D. Robert Hugh Benson

“By divine guidance St. Peter himself sought the city and established his See just where he would gain all the aid that natural and human surroundings could give him for the swift and sure development of the final supremacy of his Chair. This supremacy is no more the result of mere worldly circumstances than the healthy growth of a tree is the result of the mere soil in which its seed once found a congenial home. If the authority on the one hand, and the seed on the other, had not existed, neither the Chair of Peter nor the tree would have emerged.

“It was not, then, until the head had been fully established as supreme over the body that men had eyes to see how it had been so ordained and indicated from the beginning. After it had come to pass it was seen to have been inevitable. All this is paralleled, of course, by the ordinary course of affairs. Laws of nature, as well as laws of grace, act quite apart from man’s perception or appreciation of them; and it is not until the law is recognized that its significance and inevitability, its illustrations and effects, are intelligibly recognized either.” (6:109)

E. Blessed John Henry Cardinal Newman

“Whether communion with the Pope was necessary for Catholicity would not and could not be debated till a suspension of that communion had actually occurred . . . It is a less difficulty that the Papal supremacy was not formally acknowledged in the second century, than that there was no formal acknowledgment on the part of the Church of the doctrine of the Holy Trinity till the fourth. No doctrine is defined till it is violated . . .

“Moreover, an international bond and a common authority could not be consolidated . . . while persecutions lasted. If the Imperial Power checked the development of Councils, it availed also for keeping back the power of the Papacy. The Creed, the Canon, in like manner, both remained undefined . . . All began to form, as soon as the Empire relaxed its tyrannous oppression of the Church. And as it was natural that her monarchical power should display itself when the Empire became Christian, so was it natural also that further developments of that power should take place when that Empire fell. Moreover, when the power of the Holy See began to exert itself, disturbance and collision would be the necessary consequence . . . St. Paul had to plead, nay, to strive for his apostolic authority, and enjoined St. Timothy, as Bishop of Ephesus, to let no man despise him . . . It was natural that Polycrates should oppose St. Victor; and natural too that St. Cyprian should both extol the See of St. Peter, yet resist it when he thought it went beyond its province . . .

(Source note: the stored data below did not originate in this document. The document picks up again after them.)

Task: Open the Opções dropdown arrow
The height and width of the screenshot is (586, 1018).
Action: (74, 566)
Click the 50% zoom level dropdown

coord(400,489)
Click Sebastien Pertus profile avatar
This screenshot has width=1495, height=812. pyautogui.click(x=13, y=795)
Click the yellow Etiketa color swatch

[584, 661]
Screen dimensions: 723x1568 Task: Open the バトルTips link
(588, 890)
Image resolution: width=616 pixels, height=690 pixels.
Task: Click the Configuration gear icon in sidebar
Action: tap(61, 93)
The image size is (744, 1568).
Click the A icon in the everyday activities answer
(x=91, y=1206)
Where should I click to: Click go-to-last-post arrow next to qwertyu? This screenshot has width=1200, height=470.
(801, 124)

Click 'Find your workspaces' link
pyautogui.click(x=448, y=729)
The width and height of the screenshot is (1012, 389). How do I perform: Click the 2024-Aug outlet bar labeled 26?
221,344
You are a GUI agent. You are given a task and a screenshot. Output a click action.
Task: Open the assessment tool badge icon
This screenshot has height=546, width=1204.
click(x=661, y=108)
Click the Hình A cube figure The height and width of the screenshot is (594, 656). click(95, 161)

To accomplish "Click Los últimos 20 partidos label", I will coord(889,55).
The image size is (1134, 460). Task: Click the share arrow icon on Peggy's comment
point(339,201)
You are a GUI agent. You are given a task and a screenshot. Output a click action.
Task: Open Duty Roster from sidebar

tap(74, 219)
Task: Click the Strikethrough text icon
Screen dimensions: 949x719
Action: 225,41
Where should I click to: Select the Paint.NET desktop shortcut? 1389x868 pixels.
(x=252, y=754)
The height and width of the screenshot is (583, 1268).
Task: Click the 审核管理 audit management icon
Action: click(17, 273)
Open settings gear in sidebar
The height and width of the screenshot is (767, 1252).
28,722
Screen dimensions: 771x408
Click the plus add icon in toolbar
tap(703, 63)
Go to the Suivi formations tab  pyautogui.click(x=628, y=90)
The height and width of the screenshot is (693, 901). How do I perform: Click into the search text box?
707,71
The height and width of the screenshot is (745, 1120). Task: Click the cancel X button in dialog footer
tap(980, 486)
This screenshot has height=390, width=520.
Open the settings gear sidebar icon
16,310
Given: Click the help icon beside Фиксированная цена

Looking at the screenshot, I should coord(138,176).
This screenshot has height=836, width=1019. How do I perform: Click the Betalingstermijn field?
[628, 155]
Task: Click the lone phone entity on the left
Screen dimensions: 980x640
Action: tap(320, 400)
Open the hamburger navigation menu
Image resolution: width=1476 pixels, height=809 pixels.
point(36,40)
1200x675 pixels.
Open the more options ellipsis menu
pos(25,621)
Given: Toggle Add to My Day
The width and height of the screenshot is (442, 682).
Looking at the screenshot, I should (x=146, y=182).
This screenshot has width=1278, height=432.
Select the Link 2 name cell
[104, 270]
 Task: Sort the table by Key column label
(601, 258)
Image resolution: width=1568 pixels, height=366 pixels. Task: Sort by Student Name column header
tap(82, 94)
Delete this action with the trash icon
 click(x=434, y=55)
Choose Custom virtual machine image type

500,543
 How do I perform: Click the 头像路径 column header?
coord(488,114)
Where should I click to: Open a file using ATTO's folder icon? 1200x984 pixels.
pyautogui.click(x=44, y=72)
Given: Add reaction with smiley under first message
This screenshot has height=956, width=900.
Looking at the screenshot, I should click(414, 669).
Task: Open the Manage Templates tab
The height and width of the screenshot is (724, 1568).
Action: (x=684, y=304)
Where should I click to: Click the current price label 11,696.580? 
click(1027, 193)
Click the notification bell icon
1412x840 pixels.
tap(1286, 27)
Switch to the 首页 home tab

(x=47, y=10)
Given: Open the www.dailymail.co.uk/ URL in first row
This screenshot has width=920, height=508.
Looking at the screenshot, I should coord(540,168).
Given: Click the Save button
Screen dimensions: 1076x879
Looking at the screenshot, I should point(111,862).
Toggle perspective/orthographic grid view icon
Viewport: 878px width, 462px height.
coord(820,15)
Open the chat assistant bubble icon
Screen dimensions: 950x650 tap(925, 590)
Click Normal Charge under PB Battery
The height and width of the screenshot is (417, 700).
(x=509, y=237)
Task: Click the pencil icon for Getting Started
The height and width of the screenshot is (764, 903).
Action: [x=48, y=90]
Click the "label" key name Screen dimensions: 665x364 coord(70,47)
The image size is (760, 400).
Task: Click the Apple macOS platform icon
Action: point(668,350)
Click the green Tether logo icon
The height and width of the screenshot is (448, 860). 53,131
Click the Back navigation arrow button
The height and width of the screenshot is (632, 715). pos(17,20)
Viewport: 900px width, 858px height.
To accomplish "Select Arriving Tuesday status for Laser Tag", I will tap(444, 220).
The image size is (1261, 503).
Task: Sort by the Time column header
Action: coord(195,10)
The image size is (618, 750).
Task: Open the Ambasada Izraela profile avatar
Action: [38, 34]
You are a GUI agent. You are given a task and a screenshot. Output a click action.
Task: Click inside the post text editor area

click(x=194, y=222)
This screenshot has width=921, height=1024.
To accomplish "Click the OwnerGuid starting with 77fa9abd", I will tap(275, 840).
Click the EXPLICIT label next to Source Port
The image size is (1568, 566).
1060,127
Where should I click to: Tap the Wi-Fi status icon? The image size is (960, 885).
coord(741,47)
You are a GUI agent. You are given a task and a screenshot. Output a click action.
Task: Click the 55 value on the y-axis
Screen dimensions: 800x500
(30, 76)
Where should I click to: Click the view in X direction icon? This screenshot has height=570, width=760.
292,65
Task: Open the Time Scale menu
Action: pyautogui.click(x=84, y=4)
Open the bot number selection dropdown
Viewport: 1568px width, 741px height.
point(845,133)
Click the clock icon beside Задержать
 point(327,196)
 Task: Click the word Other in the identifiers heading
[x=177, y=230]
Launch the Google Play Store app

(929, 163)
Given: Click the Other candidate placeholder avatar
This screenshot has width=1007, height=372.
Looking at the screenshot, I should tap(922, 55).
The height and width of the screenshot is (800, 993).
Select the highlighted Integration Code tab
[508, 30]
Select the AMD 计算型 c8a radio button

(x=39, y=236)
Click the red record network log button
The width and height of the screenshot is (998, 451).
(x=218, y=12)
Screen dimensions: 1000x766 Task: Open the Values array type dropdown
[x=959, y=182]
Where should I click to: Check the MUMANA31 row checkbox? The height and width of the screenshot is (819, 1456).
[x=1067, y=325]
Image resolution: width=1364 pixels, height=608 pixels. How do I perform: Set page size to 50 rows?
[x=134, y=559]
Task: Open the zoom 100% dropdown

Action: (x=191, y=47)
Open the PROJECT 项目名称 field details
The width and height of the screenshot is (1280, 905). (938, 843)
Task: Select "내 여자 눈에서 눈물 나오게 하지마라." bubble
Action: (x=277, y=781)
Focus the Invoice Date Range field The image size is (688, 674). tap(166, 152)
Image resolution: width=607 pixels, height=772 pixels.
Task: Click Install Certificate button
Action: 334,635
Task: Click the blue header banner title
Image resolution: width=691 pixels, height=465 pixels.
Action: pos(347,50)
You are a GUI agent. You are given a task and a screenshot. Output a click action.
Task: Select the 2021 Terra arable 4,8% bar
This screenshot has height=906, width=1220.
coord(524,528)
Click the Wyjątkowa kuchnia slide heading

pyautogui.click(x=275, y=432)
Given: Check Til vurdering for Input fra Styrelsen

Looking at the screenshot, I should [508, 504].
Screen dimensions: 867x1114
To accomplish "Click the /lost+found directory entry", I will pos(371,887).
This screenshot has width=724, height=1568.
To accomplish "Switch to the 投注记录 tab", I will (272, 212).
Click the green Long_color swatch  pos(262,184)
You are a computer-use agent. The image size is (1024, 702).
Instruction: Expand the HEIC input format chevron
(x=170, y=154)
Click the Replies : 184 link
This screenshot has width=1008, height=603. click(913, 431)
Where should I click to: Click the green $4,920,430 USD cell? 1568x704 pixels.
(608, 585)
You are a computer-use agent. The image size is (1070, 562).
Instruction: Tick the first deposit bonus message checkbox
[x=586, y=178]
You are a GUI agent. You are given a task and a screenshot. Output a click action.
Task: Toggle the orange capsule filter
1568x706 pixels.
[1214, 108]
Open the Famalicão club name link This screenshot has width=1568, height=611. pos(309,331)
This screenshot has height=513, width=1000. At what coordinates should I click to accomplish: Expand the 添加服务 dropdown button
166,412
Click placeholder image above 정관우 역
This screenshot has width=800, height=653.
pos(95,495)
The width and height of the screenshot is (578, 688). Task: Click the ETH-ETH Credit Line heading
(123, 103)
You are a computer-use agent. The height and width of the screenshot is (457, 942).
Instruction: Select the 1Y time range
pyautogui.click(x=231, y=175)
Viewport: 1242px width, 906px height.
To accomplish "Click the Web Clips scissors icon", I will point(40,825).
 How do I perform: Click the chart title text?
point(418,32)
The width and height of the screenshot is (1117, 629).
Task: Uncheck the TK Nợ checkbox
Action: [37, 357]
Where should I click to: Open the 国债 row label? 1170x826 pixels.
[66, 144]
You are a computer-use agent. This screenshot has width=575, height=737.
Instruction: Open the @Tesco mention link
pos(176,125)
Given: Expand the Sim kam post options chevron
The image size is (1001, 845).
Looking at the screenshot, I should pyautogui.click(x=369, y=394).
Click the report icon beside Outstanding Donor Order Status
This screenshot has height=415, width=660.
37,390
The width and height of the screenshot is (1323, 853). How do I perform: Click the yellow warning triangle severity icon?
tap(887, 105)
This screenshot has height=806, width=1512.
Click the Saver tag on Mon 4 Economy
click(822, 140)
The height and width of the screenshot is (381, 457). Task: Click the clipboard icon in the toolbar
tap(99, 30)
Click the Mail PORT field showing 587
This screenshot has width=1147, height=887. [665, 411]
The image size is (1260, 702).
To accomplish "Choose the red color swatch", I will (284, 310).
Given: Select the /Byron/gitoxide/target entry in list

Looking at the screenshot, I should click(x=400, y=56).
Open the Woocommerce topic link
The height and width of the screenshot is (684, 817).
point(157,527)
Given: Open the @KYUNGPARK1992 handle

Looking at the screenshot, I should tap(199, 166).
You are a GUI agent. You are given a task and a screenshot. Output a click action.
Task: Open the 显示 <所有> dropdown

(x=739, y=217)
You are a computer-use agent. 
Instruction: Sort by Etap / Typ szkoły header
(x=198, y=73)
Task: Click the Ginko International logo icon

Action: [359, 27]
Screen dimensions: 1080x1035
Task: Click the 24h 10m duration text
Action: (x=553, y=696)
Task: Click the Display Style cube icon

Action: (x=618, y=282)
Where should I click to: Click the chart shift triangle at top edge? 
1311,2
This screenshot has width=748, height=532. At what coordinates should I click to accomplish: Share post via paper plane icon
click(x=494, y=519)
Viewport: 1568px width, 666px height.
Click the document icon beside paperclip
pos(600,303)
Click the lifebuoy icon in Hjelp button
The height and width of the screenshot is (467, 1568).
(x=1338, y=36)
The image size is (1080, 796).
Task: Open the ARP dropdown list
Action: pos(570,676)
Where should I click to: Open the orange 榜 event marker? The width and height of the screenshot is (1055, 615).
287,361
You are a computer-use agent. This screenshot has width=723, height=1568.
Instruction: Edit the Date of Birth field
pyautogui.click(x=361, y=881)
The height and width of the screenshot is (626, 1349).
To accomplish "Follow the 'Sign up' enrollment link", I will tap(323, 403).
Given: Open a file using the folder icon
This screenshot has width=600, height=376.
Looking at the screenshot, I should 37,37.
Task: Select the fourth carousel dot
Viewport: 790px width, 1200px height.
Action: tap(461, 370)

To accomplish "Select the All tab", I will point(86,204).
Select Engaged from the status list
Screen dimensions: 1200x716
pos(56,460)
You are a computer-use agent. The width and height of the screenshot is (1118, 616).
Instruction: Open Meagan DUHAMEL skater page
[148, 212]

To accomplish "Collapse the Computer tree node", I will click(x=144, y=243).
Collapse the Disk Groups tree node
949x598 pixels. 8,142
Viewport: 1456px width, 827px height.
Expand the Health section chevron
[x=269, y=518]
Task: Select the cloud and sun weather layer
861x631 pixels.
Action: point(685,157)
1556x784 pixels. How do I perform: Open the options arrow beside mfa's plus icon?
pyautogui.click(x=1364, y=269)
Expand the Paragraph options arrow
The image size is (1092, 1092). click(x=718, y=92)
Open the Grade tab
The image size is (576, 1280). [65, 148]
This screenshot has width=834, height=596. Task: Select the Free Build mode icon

“Supposing there be otherwise good reason for saying that the Papal Supremacy is part of Christianity, there is nothing in the early history of the Church to contradict it. . .

“It is the absolute need of a monarchical power in the Church which is our ground for anticipating it. A political body cannot exist without government, and the larger the body the more concentrated must the government be. If the whole of Christendom is to form one Kingdom, one head is essential . . . wherever the Pope has been renounced, decay and division have been the consequence . . .

“Doctrine cannot but develop as time proceeds and need arises, and . . . therefore it is lawful, or rather necessary, to interpret the words and deeds of the earlier Church by the determinate teaching of the later.” (4:151-152, 154-155)

2. The Definition of Papal Infallibility at Vatican I (1870)

A. The Definition

“We teach and define that it is a dogma divinely revealed: that the Roman Pontiff, when he speaks `ex cathedra,’ that is, when, in discharge of the office of pastor and teacher of all Christians, by virtue of his supreme Apostolic authority, he defines a doctrine regarding faith or morals to be held by the universal Church, is, by the divine assistance promised to him in Blessed Peter, possessed of that infallibility with which the divine Redeemer willed that His Church should be endowed in defining doctrine regarding faith or morals; and that, therefore, such definitions of the Roman Pontiff are of themselves, and not from the consent of the Church, irreformable.” (3:256)

Constantly we hear the charge that the Catholic Church “invents” doctrines late in the game, which were not present in earlier centuries. In our present case, it has been shown by overwhelming scriptural and historical argument, that papal infallibility has indeed been in existence from the very earliest days of the Church, notwithstanding an expected development. In addition to the consensus of fathers and councils, we present one more example of the continuity of doctrine in the Church, in the form of St. Francis’s teaching, c. 1596, of papal infallibility, in order to illustrate the absurdity of claims that the “ultramontanes” in 1870 were out to subvert the Church by granting previously unheard-of prerogatives to the pope, purely out of a fanatical lust for monarchical power, a charge heard often today by large portions of the Church considering themselves “progressive”.

B. St. Francis de Sales

“When he teaches the whole Church as shepherd, in general matters of faith and morals, then there is nothing but doctrine and truth. And in fact everything a king says is not a law or an edict, but that only which a king says as king and as a legislator. So everything the Pope says is not canon law or of legal obligation; he must mean to define and to lay down the law for the sheep, and he must keep the due order and form .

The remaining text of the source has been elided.